The letter is what made me come here, and even though I've only had it a few days, it's well worn and fraying at the folds. I've memorized it. I can imagine the way the dots of your I's are dashes instead of circles. The pen was running out of ink, so you had to press harder at the end, and I can feel the outlines of the words on the back of the page like Braille.

"I'd like for you to meet her one day."

I can feel the request under my fingertips now. I know what it says without looking. I whisper the sentence aloud as I watch you bury a bulb deep in rich potting soil. Your elbows are scuffed and bleeding from leaning into the ground to steady yourself. I'm reminded of grass-stained knees after a fall in Cheerios practice, or the graze of a wood burn after a hard day in a dance class in LA. I remember how you used to pout at these injuries until I kissed them all in turn. But now you see the mar on your soft flesh and you smile, and I break, knowing that someone else has given you that ability; to be strong on your own, instead of dependent and unsure. You don't need me to make it better or to fix things or hold your hand. That, among other things, cuts deeply.

You told me in the letter that you met her at a bar. You were with work friends, so it took a lot of courage for her to approach you in a group like that. You wrote that she had impressed you with her grace. She wasn't a dancer, like you, but she had a fluidity in the way she spoke, easing in and out of conversation like a breeze. Her confidence, you said, reminded you of me.
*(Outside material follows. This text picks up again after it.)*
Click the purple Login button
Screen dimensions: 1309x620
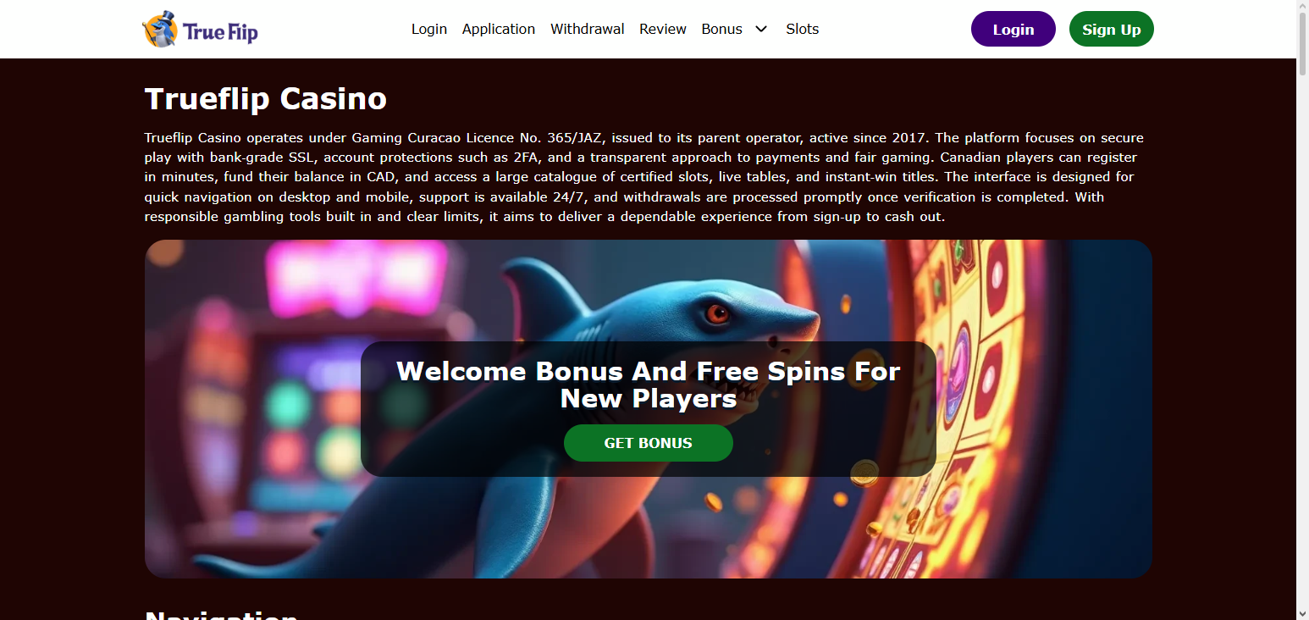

You wrote that you'd spent years trying to remember what it felt like to be loved, and with her you'd finally gotten it back. I'm holding the letter now, but I don't need to look at it to know what comes next.

"She asked me to marry her," your unintentional cursive says. "And I've said yes."

When you walked out five years ago, you swore to me that you'd never love again. That I'd broken you irrevocably. But you found her, and I know now that it's me that's broken. It always has been.

_You know how the time flies_

_Only yesterday was the time of our lives_

_We were born and raised in a summer haze_

_Bound by the surprise of our glory days_

Do you remember the day we left Lima? When we took every scrap of everything we owned and shoved it in the trunk of that piece of shit station wagon we scrimped and saved for? Do you remember what you said to me when we turned off your block and you waved goodbye to your mom? You told me that we were only just beginning, but it already felt like the end. I didn't know what you meant by that, then. Now, though, I think I understand. We ended a life in Lima to start something new, but I was never really very good at reassuring you that we were on the right path to that. No matter how many beginnings we had, another ending was always just over the horizon.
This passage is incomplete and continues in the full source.